Cgil-Cisl-Uil dei pensionati, avevano presentato al vicegovernatore Riccardi Riccardo una serie di richieste alcune delle quali rimaste senza una risposta. Le principali istanze riguardano:

- gli anziani affetti da Covid 19, affinché siano prioritariamente isolati, nelle loro residenze,  ovvero se non possibile possibilmente curati negli ospedali;


- la consegna dei dati nel periodo Covid sulle persone positive, decedute, l’incidenza di contagi sul versante dei dipendenti ecc;

- la questione legata ai rischi delle case di riposo all’interno dei condomini;

- la questione delle case di riposo affinché venissero istruite tutte con un protocollo unico sul come gestire la pandemia all’interno

“Sul primo punto, la Regione FVG, tramite una propria direttiva regionale, ha spiegato che i pazienti nelle case di riposo andavano curati lì nella loro case di riposo e se possibile isolati – dice Treu –. Abbiamo riscontrato che in alcune strutture per anziani non essendoci spazi tali per cui isolare la persona ammalata la direzione ha continuato a lasciarli in comunità con le conseguenze di diffusione dei contagi in queste strutture”.

“Siamo alle porte dell’autunno – continua SPI CGIL - con una trasmissione del virus che potrebbe aumentare da un giorno all’altro e ci mancano ancora molte risposte. Chiediamo innanzitutto che la Regione FVG ci fornisca i dati statistici sui contagi fra pazienti e personale nelle case di riposo; chiediamo che, in caso di pandemia, le case di riposo all’interno dei condomini vengano dismesse perché è rischiosissimo lasciarle così come sono, anche per le persone che ci vivono; manca un protocollo comune e condiviso sulla sicurezza all’interno di queste strutture…”

Restano ancora molti i temi dove le parti sociali attendono una risposta a fronte non solo di una pandemia che sta mettendo a nudo tutte le fragilità del sistema sanitario, ma di questioni nate e rilevate ancora prima dell’emergenza sanitaria.
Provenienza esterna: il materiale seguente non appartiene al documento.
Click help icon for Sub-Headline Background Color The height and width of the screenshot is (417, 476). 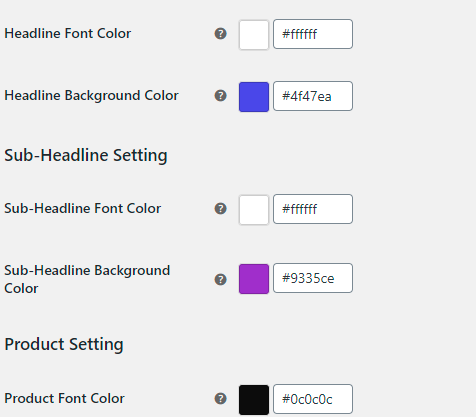[x=220, y=279]
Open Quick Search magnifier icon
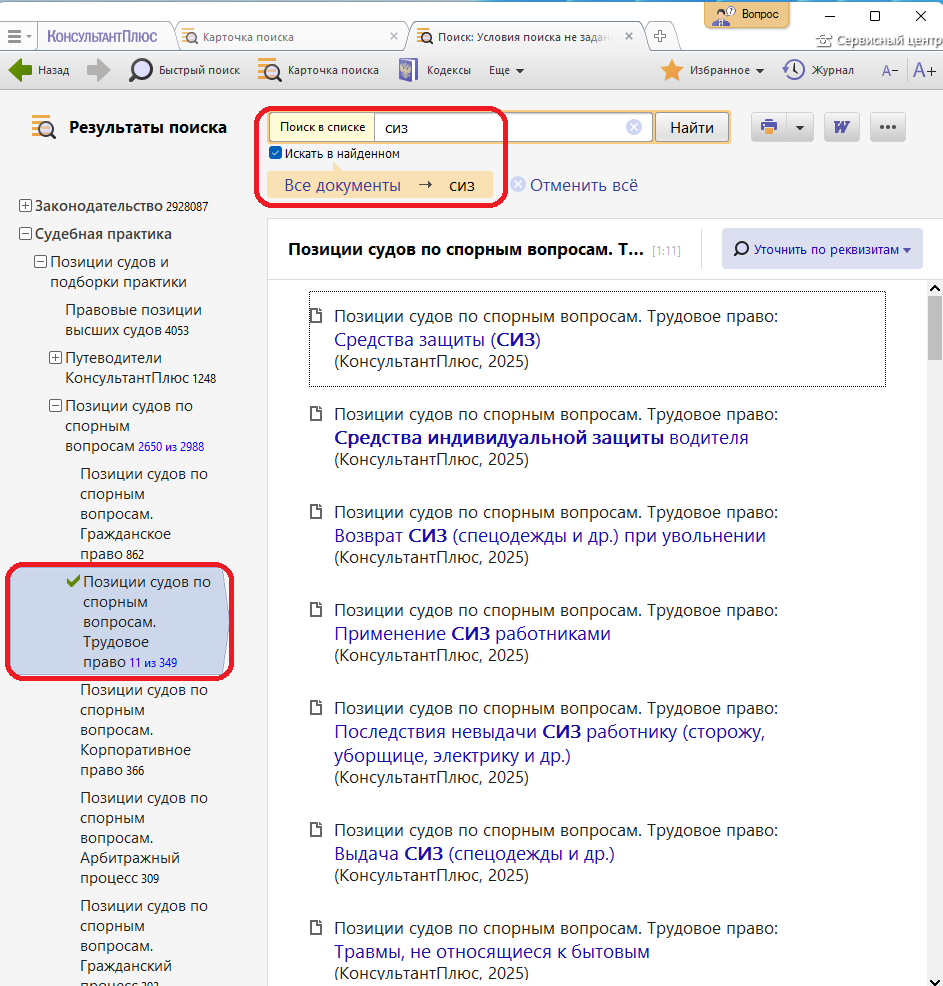Viewport: 943px width, 986px height. [x=141, y=70]
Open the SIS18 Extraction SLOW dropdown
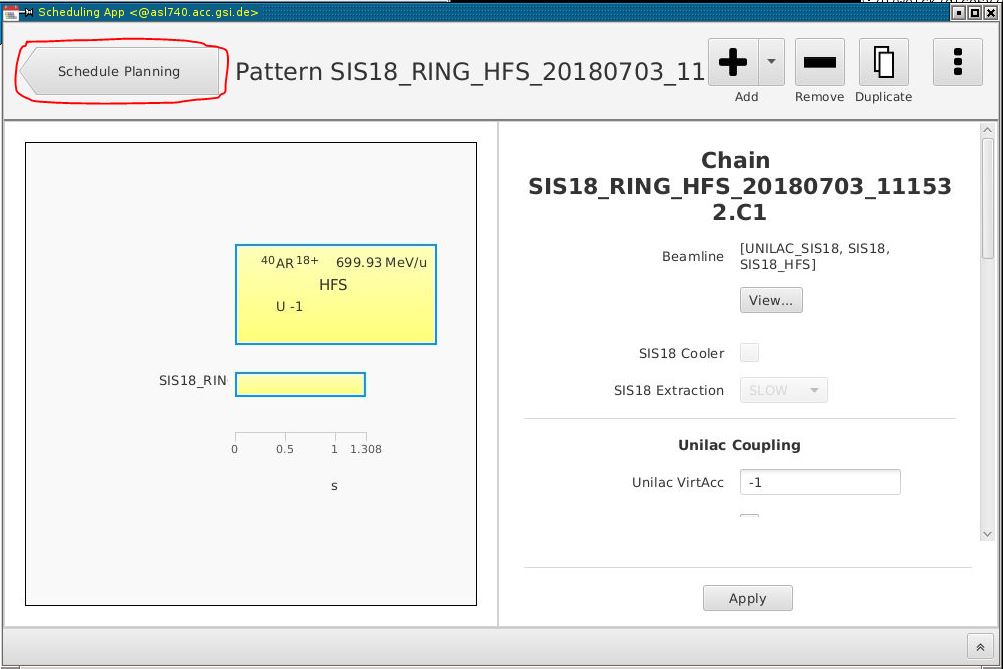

“A dispetto di quanto si vuol far apparire, la situazione della sanità in Fvg non è affatto brillante. Le OO.SS dei pensionati e delle stesse confederazioni si sono già mobilitate con manifestazioni e presidi per ottenere un confronto effettivo con l’assessore Riccardi su temi concreti: non c’ è un piano Covid, i servizi ospedalieri sono ancora in parte chiusi o a funzione ridotta, manca un qualunque piano per ridurrete drasticamente e strutturalmente le liste di attesa, non ci sono programmi per coprire i posti dei medici di medicina generale (senza considerare che nei prossimi tre anni il 40% di loro andranno in pensione), manca una nuova normativa per l’accreditamento delle case di riposo, assente è il piano di rafforzamento dei servizi di prossimità: distretti, assistenza socio sanitaria domiciliare, ecc. , manca totalmente un piano di sviluppo del ricorso al digitale bei servizi sanitari”, conclude Treu.

Ad avviso dei sindacati, è “inaccettabile” che la giunta regionale voglia applicare una riforma sanitaria definita prima del Covid 19 senza adeguarla alle nuove esigenze. Il timore, per i sindacati, è che questa strada possa rappresentare una spinta al ricorso sempre più frequente della sanità privata.